## [Exercise directions]
Find each line below that includes "will", then copy it.

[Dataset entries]
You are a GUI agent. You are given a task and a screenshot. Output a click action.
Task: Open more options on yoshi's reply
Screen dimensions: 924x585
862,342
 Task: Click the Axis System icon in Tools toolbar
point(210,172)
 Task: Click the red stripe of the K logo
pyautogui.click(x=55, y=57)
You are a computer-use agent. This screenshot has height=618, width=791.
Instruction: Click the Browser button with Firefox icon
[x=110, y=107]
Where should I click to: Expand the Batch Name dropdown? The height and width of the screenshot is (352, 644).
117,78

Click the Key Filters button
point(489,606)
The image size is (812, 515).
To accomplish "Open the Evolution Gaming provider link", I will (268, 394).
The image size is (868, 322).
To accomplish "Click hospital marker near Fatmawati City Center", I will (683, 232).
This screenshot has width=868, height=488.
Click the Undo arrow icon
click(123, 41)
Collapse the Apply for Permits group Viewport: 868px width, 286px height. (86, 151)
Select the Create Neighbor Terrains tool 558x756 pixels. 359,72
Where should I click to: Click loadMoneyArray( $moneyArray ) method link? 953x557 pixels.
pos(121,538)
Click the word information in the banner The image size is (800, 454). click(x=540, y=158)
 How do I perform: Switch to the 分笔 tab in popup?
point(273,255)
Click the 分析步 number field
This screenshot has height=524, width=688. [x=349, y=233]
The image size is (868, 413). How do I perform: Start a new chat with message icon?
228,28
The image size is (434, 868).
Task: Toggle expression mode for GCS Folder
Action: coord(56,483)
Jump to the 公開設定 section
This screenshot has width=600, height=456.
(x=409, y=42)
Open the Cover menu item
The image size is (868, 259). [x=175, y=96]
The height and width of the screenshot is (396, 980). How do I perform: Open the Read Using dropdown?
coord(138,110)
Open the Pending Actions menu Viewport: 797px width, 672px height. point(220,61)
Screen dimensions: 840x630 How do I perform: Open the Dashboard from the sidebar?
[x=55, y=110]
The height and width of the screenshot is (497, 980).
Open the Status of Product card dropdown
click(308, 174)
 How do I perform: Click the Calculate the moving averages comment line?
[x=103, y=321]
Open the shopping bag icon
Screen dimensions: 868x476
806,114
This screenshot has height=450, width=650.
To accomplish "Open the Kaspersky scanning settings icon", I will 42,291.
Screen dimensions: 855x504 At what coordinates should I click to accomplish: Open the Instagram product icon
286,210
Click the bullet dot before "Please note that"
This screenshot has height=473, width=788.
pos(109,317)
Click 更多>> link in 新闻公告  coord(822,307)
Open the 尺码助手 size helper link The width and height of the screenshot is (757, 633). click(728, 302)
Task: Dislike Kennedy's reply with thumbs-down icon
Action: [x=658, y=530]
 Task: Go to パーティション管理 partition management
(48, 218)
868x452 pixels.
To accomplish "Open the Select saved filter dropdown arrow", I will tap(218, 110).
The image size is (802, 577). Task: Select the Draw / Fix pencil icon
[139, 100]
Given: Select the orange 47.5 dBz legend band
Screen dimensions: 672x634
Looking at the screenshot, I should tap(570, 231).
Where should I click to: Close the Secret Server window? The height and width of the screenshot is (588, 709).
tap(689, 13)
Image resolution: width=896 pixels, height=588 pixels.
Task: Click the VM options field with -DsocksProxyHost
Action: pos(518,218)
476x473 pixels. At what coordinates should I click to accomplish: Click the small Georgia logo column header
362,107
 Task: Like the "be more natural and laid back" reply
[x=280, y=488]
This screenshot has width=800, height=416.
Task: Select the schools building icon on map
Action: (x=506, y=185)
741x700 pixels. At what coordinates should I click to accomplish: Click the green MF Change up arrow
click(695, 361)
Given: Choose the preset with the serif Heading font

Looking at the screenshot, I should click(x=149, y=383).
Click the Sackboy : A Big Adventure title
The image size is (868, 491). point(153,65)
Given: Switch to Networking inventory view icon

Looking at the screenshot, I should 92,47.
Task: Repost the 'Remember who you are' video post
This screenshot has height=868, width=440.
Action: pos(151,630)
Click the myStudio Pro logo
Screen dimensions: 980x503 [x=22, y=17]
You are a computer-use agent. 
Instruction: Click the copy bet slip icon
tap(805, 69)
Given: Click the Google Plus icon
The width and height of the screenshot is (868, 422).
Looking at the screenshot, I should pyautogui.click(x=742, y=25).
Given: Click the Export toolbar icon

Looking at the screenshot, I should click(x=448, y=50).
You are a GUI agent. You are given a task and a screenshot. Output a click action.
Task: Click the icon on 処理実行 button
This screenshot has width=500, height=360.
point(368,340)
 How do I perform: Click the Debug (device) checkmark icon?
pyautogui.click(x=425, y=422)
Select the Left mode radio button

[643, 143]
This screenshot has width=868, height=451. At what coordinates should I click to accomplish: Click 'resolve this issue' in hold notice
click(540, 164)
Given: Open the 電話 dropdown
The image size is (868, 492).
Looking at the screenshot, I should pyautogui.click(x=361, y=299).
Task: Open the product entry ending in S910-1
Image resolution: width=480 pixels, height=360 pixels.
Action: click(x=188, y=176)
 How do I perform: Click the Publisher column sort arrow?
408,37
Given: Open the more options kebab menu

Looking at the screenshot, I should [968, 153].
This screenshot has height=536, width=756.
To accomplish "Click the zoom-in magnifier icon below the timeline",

## [Response area]
To accomplish "Open the Evolution Gaming provider link", I will (268, 394).
To accomplish "Click hospital marker near Fatmawati City Center", I will (683, 232).
To accomplish "Open the Kaspersky scanning settings icon", I will 42,291.
To accomplish "Open the Select saved filter dropdown arrow", I will tap(218, 110).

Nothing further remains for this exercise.